### [Text segment]
Re: Script command under NetBSD-current

2021-06-16 Thread RVP

On Wed, 16 Jun 2021, Taylor R Campbell wrote:


This indicates a bug in the script(1) program -- it calls exit() in a
signal handler, but exit() is not async-signal-safe.



Ah nuts... I should've noticed that.


The corresponding membar_enter in _rtld_shared_enter at the beginning
doesn't make sense and should be removed.  In particular, the order
generally needs to be something like:

mumblefrotz_enter:
atomic_r/m/w(lock stuff);
membar_enter();

body of critical section;

mumblefrotz_exit:
membar_exit();
atomic_r/m/w(lock stuff);

Putting another membar_enter _before_ the atomic_r/m/w(lock stuff) in
mumblefrotz_enter doesn't really do anything.



Thanks for this. I'll keep it in mind.

-RVP


Re: Script command under NetBSD-current

2021-06-16 Thread Taylor R Campbell
> Date: Mon, 14 Jun 2021 20:01:49 +
> From: RVP 
> 
> #0  0x7f7fbfa0ab3a in ___lwp_park60 () from /usr/libexec/ld.elf_so
> #1 0x7f7fbfa0265d in _rtld_exclusive_enter () from /usr/libexec/ld.elf_so
> #2  0x7f7fbfa03125 in _rtld_exit () from /usr/libexec/ld.elf_so
> #3  0x79097fb6bb1f in __cxa_finalize () from /usr/lib/libc.so.12
> #4  0x79097fb6b73d in exit () from /usr/lib/libc.so.12
> #5  0x01401771 in done ()
> #6  0x01401853 in finish ()
> #7  

This indicates a bug in the script(1) program -- it calls exit() in a
signal handler, but exit() is not async-signal-safe.

### [Task instructions]
- a) Answer these questions about the thread above, one per line:
(i) According to the thread, why is it a bug for the script(1) program to call exit() in a signal handler?
(ii) In which function does the thread say the corresponding membar_enter should be removed?
(iii) What file does the backtrace in the thread list for ___lwp_park60?
- b) Retype the part of the thread from "body of critical" to "really do anything.".

### [Given information]
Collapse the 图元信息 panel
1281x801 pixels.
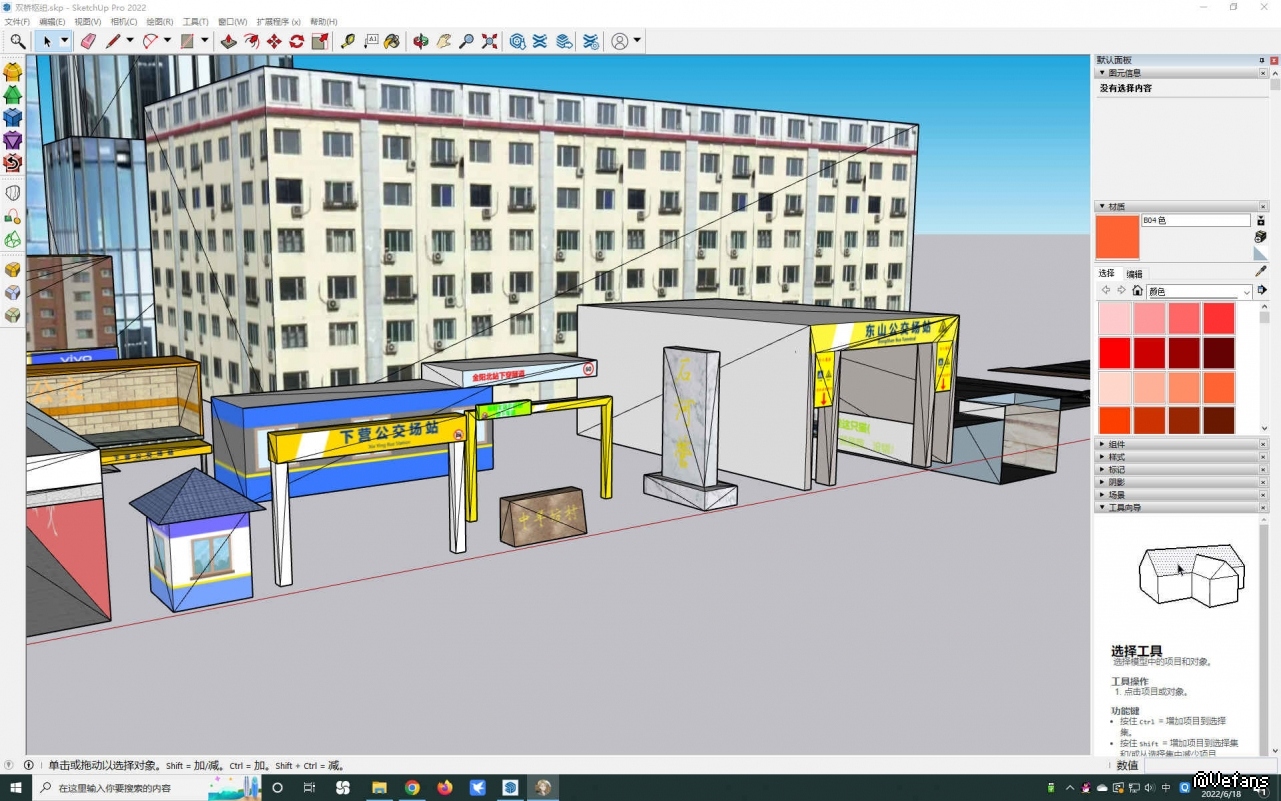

### [Answers provided]
- a)
(i) exit() is not async-signal-safe.
(ii) _rtld_shared_enter
(iii) /usr/libexec/ld.elf_so

- b)
body of critical section;

mumblefrotz_exit:
membar_exit();
atomic_r/m/w(lock stuff);

Putting another membar_enter _before_ the atomic_r/m/w(lock stuff) in
mumblefrotz_enter doesn't really do anything.